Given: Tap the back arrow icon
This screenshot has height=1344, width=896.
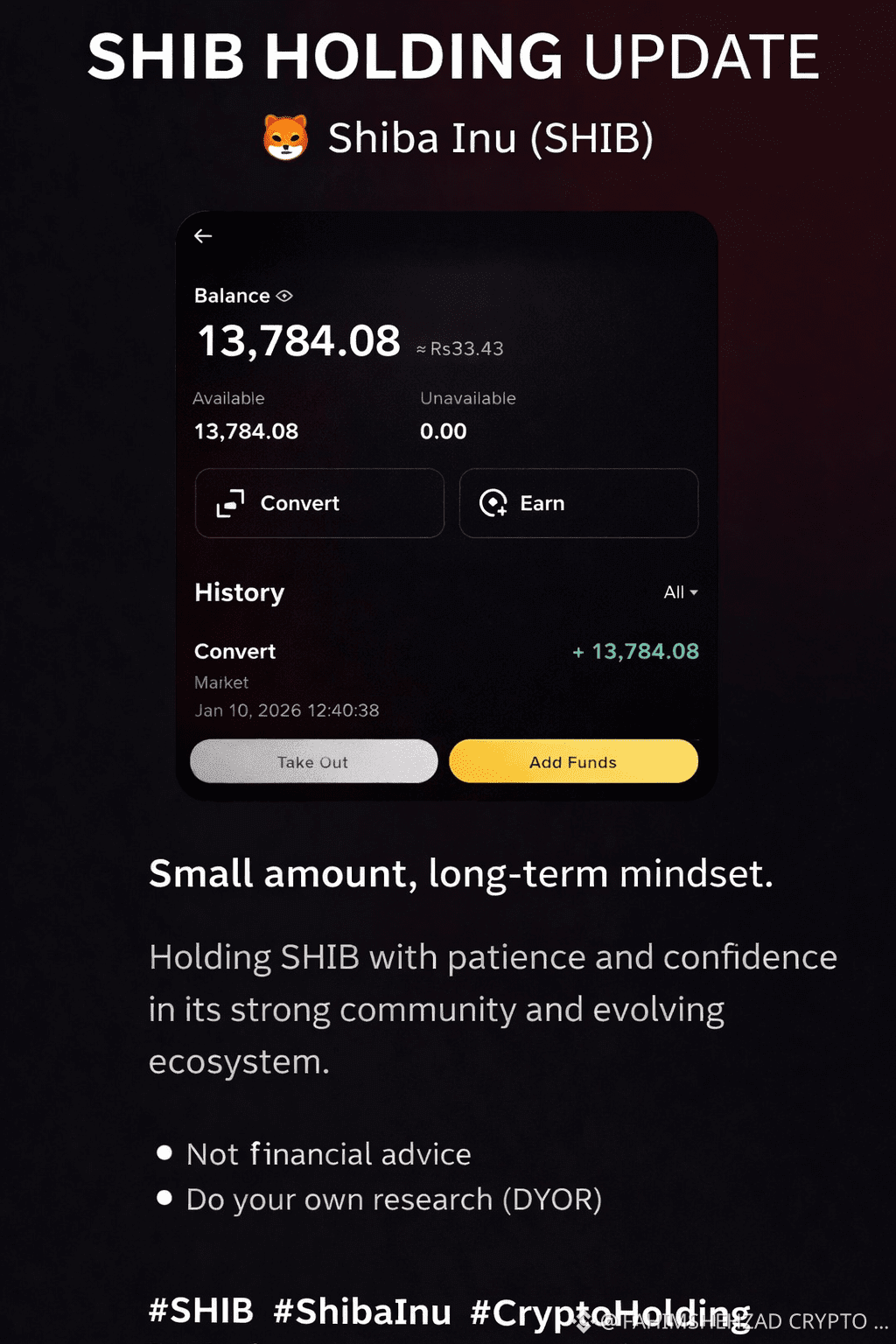Looking at the screenshot, I should (203, 236).
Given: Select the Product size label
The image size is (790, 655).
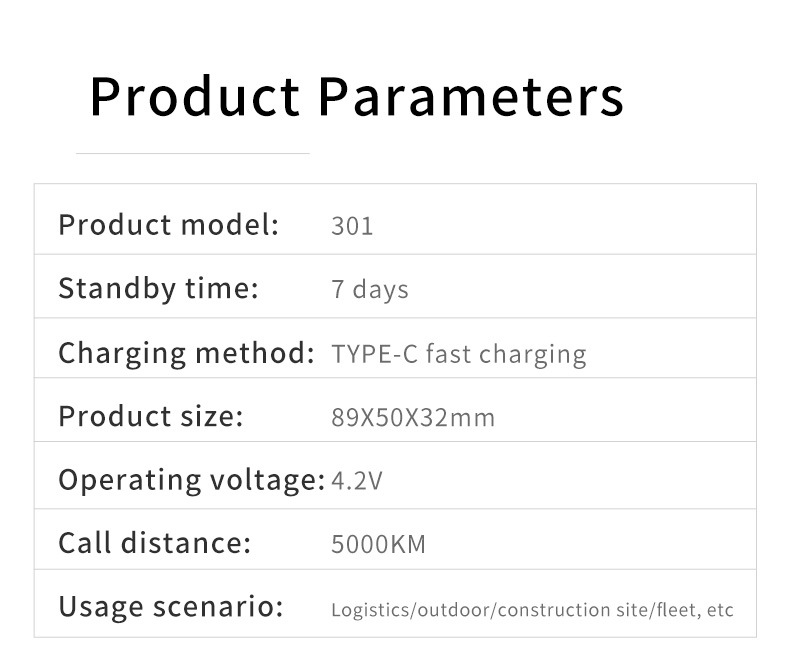Looking at the screenshot, I should click(151, 416).
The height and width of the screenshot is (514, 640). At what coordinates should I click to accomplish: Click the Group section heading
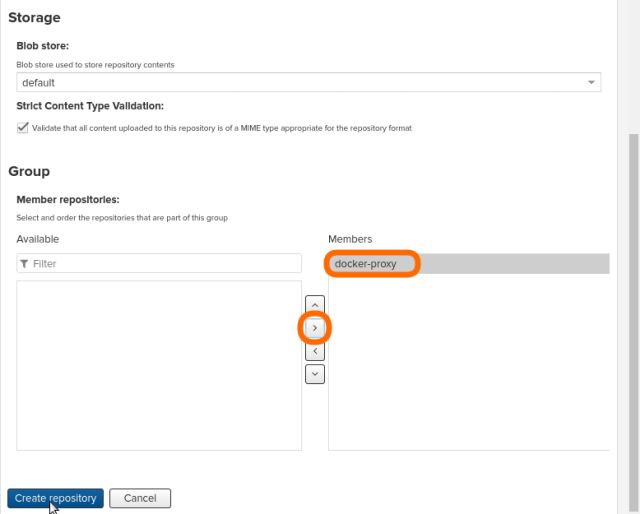click(29, 171)
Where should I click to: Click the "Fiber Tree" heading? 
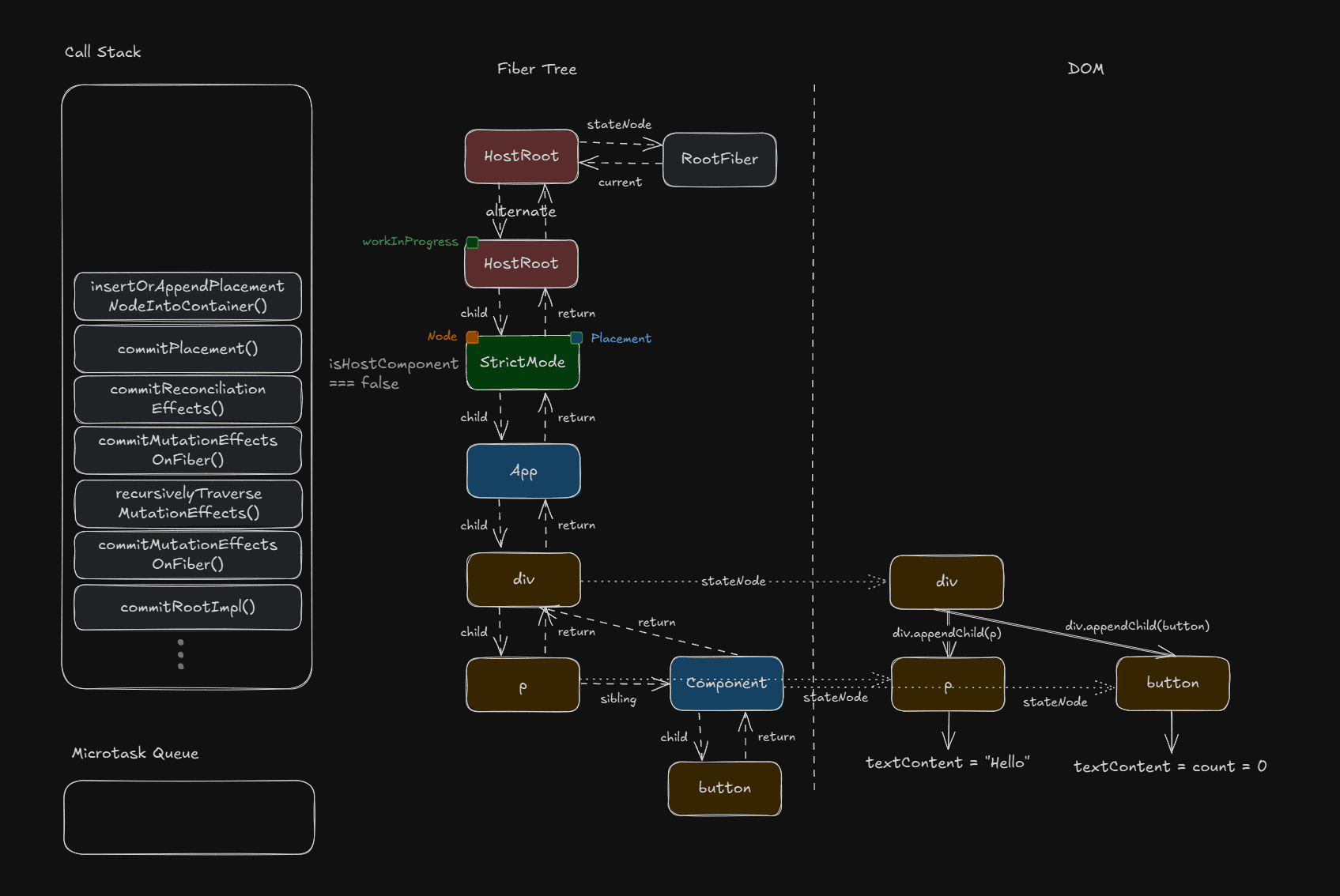pos(537,70)
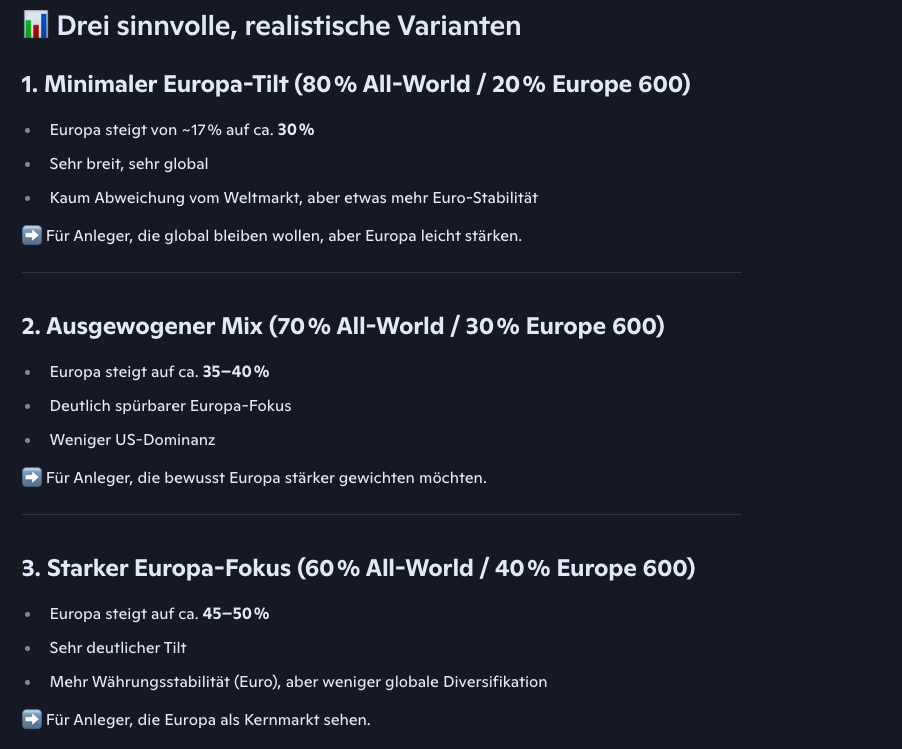Click arrow emoji before "Für Anleger, die Europa als Kernmarkt"
Image resolution: width=902 pixels, height=749 pixels.
[32, 720]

= = = = = = =

▶ [What you need to do]: Omit every picture, and otherwise quote the entries exactly.

▶ [Solution for this problem]:
Given: Tap the back arrow icon
This screenshot has height=1344, width=896.
Looking at the screenshot, I should (203, 236).
Given: Select the Product size label
The image size is (790, 655).
Looking at the screenshot, I should click(151, 416).
The height and width of the screenshot is (514, 640). At what coordinates should I click to accomplish: Click the Group section heading
click(29, 171)
Where should I click to: Click the "Fiber Tree" heading? 
pos(537,70)
Click arrow emoji before "Für Anleger, die Europa als Kernmarkt"
Image resolution: width=902 pixels, height=749 pixels.
[32, 720]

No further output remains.